Right now doctors choose patients who aren’t overweight. Compared to the standard-incision group the mini-incision group is more likely to be male, taller, and thinner. In fact, the standard-incision group is six times more likely to be obese than the mini-incision patients. The mini-group also has fewer problems in general after surgery.

Researchers are working to find out what type of patients is best suited for each method. That information will help doctors guide their patients in choosing the right operation for each one.

I’d like to have my hip replacement done with the new “mini-incision.” My regular doctor knows how to do these but hasn’t done very many yet. Do I need to go to a big center to have this operation done safely?

There’s always a certain learning curve with any new skill.
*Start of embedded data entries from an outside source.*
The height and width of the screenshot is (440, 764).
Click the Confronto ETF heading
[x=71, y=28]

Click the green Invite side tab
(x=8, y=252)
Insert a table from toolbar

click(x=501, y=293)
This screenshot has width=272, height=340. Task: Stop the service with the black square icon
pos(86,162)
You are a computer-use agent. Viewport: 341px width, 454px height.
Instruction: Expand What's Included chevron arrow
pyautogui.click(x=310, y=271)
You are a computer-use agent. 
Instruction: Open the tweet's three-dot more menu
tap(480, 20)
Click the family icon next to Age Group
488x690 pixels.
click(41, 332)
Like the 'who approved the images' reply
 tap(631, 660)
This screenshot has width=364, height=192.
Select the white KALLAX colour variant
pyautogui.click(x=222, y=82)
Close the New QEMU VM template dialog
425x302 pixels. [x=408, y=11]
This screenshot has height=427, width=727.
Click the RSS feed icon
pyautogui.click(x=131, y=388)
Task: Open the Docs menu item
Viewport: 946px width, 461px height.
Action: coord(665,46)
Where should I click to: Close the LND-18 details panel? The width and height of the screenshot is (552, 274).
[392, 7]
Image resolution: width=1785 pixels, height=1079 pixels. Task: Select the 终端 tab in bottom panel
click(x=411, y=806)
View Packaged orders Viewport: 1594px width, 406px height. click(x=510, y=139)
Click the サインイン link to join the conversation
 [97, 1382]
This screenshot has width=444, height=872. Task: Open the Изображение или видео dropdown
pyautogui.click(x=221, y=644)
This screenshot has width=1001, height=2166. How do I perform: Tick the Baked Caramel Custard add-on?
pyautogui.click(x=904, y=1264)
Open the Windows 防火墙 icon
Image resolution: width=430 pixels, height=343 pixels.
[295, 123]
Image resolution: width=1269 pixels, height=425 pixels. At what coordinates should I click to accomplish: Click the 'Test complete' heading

This is true for doctors, too. Some information is reported about this. Studies show that doctors using the mini-incision method have the same number of problems whether they are in training or not.

A recent study from Stanford Hospital in California reports no difference between doctors with special training and doctors without extra training. They suggest this means the safety of the operation doesn’t depend on the skill of the doctor. It’s more likely the things that aren’t under the doctor’s control make the difference.

If this is true then you are just as safe at home with your regular doctor as you would be traveling to a special center.